Александр Ширвиндт:
«Звезды – это вшивые кометки» Беседовала Ксения ЛАРИНА В этом году Театр сатиры переживает череду юбилеев: летом отметил 75-летие художественный руководитель театра Александр Ширвиндт, в сентябре – 100 лет со дня рождения Валентина Плучека, а в октябре – 85 лет самому театру. Набор столь почтенных цифр вызывает у художественного руководителя театра ироничную усмешку: как все быстро!.. – Вот перед нами две звездных биографии – театра и артиста. Вы чувcтвуете себя настоящей звездой?
– Я очень вялой тщеславности человек. Потому что, честно говоря, если попытаться наступить на горло привычной иронии, то с каждым годом все ярче понимаешь, насколько все эфемерно. Почему-то последние двенадцать лет – я высчитал – как дым пролетели.
До этого как-то еще чего-то шло, остановки были какие-то. Сейчас все – экспресс. Поэтому все эти атрибуты –«звезда», «великий», «гений» – стали совершенно расхожими семечками.

....................

### Письменное задание
Выпишите, пожалуйста, без изменений часть интервью с Александром Ширвиндтом, приведенного выше: от слов, где есть «До этого как-то», до слов «совершенно расхожими семечками.».

### Список записей
....................

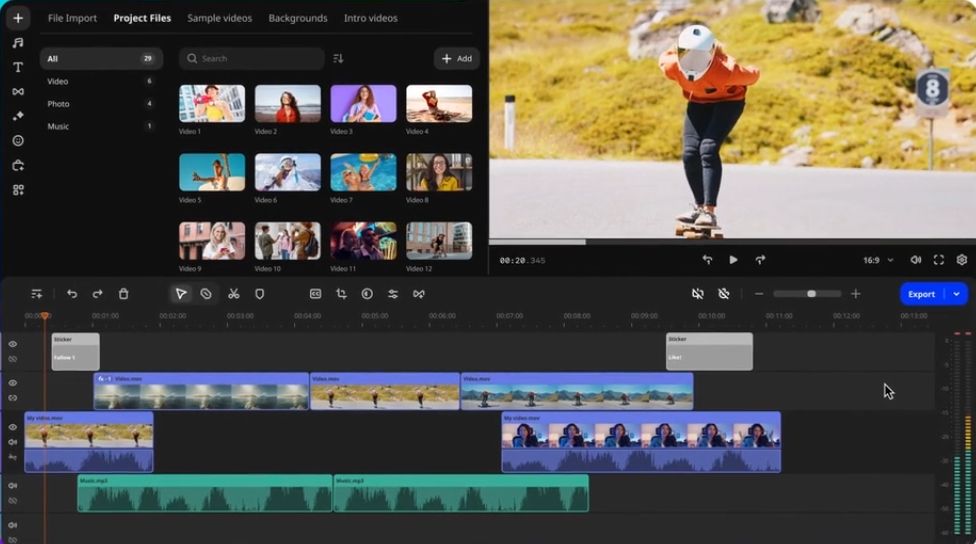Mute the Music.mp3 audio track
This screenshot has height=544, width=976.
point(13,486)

....................

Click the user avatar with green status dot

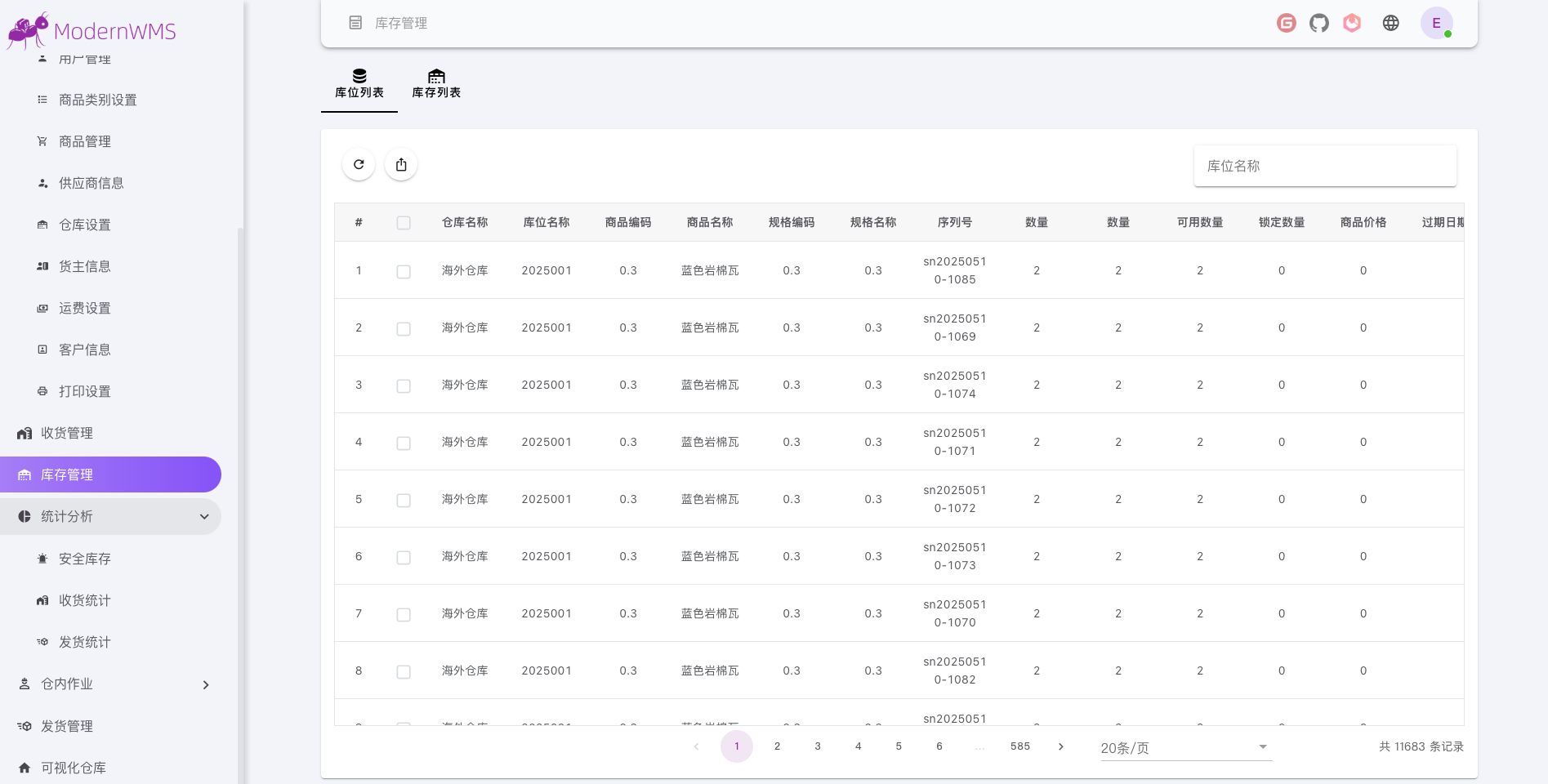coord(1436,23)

....................

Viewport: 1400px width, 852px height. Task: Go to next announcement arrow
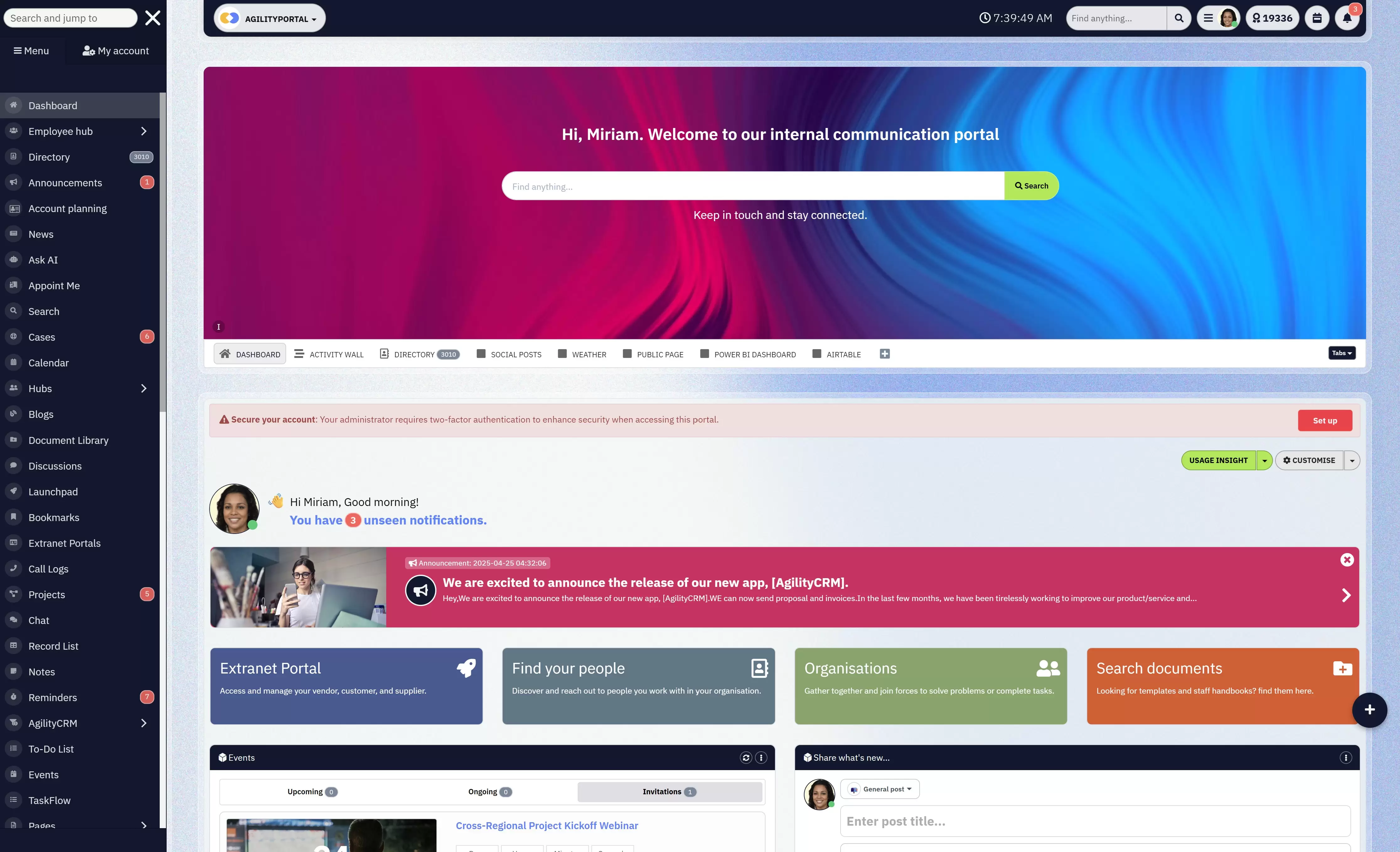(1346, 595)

....................

### Результат упражнения
До этого как-то еще чего-то шло, остановки были какие-то. Сейчас все – экспресс. Поэтому все эти атрибуты –«звезда», «великий», «гений» – стали совершенно расхожими семечками.